What this task involves:
Could you return all of the records exactly, minus their images?

Provided information:
=-=-=

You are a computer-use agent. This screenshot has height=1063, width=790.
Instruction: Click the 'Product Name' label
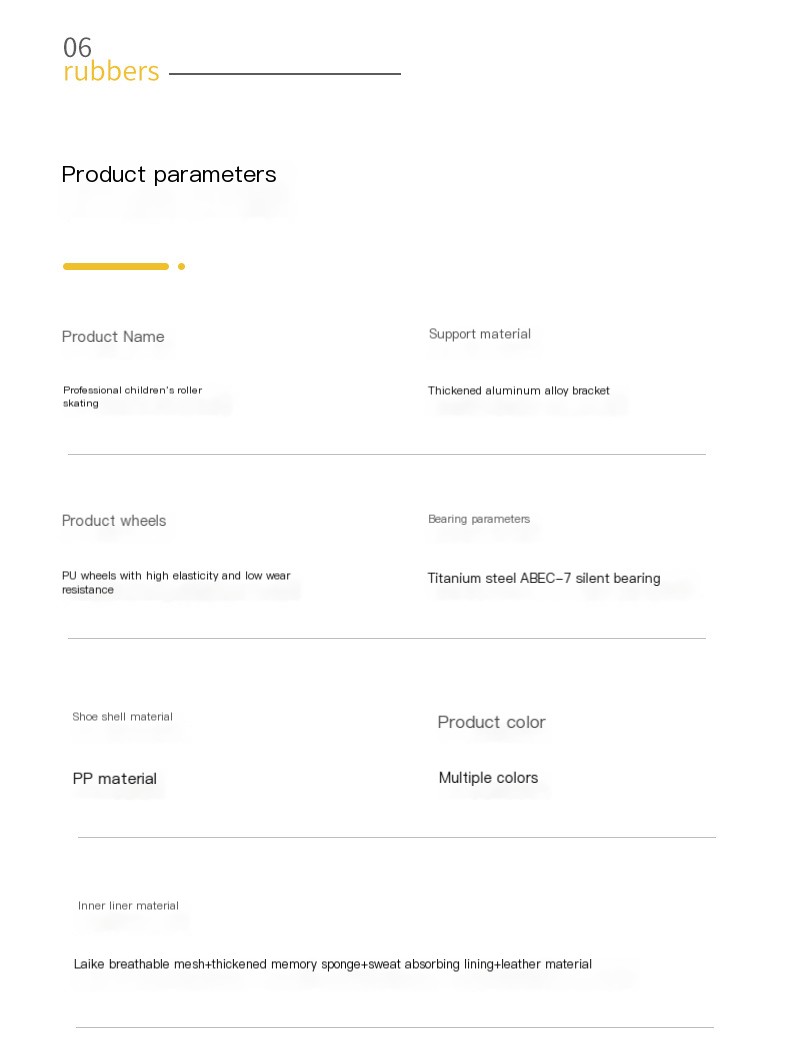113,337
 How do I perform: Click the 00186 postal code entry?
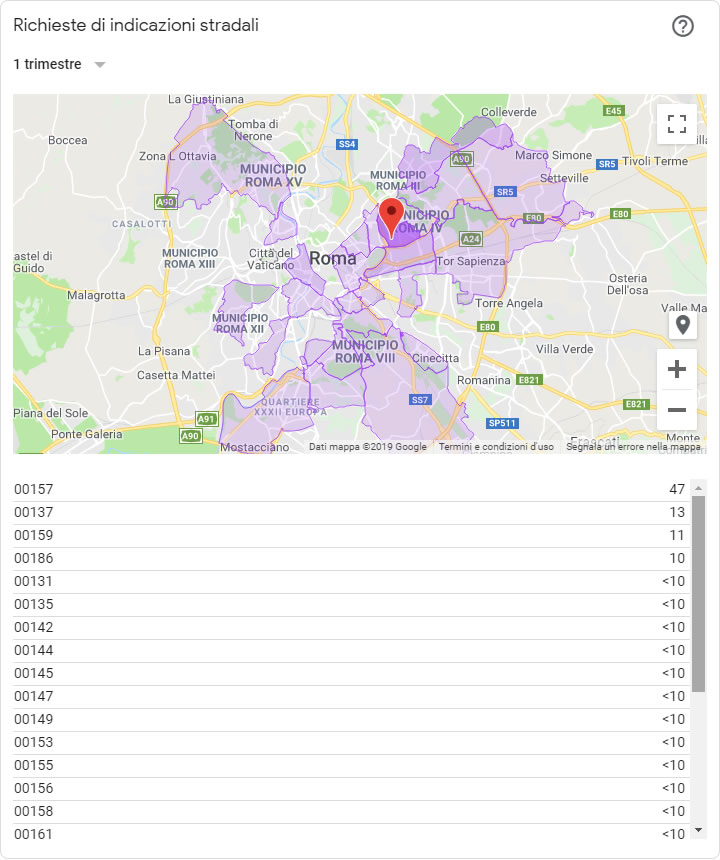(x=34, y=558)
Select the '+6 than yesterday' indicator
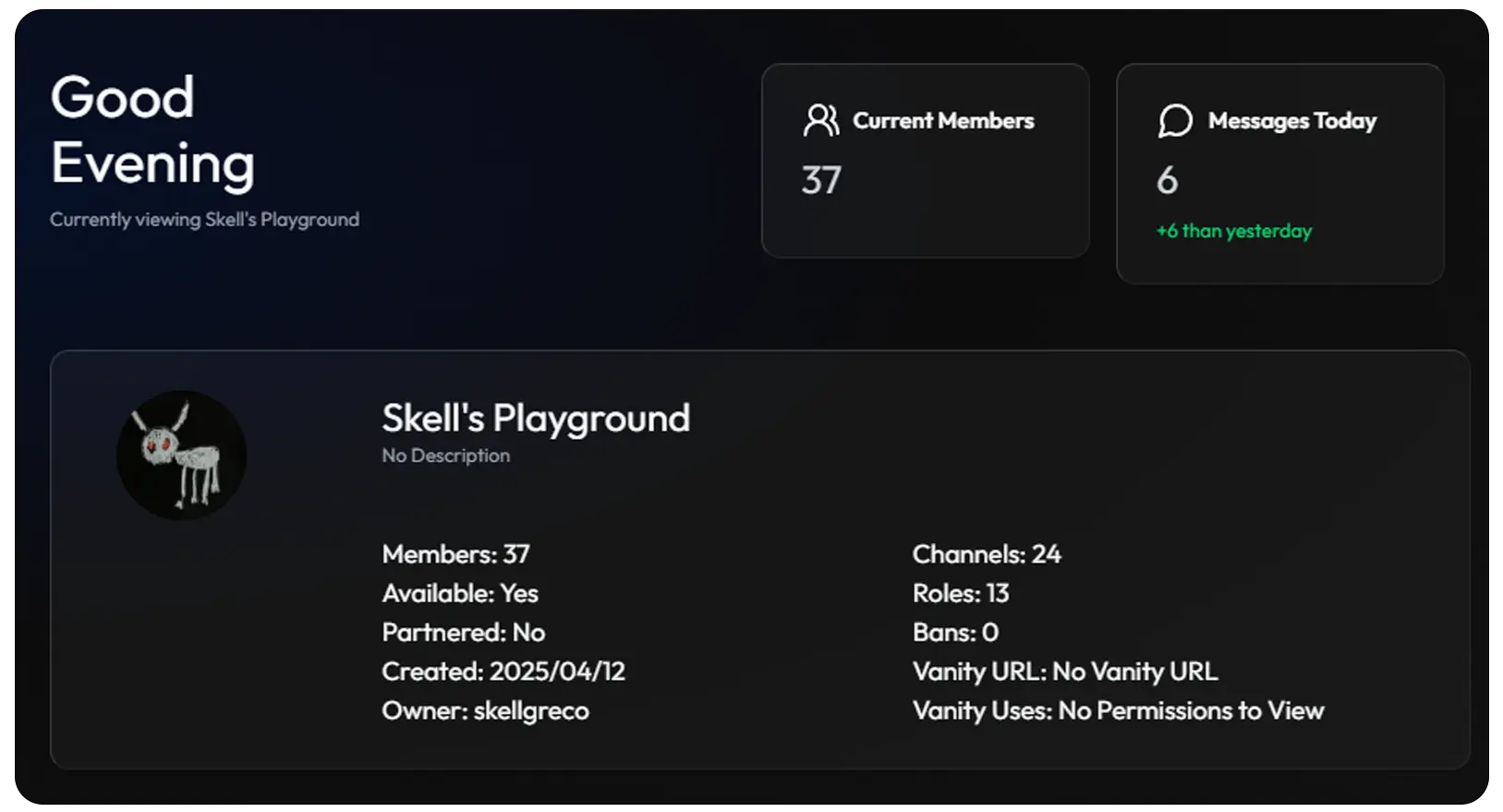1503x812 pixels. (x=1234, y=231)
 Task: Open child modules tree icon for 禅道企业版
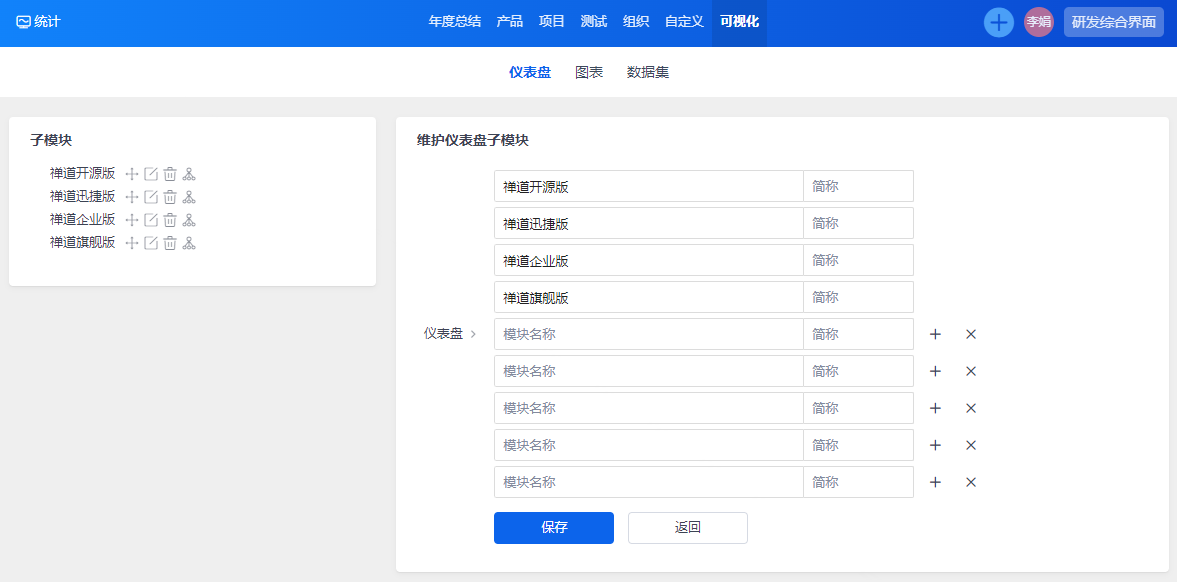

=-=-=

Solution for this exercise:
You are a computer-use agent. This screenshot has height=1063, width=790.
Instruction: Click the 'Product Name' label
113,337
 How do I perform: Click the 00186 postal code entry?
(x=34, y=558)
Select the '+6 than yesterday' indicator
1503x812 pixels. (x=1234, y=231)
 Task: Open child modules tree icon for 禅道企业版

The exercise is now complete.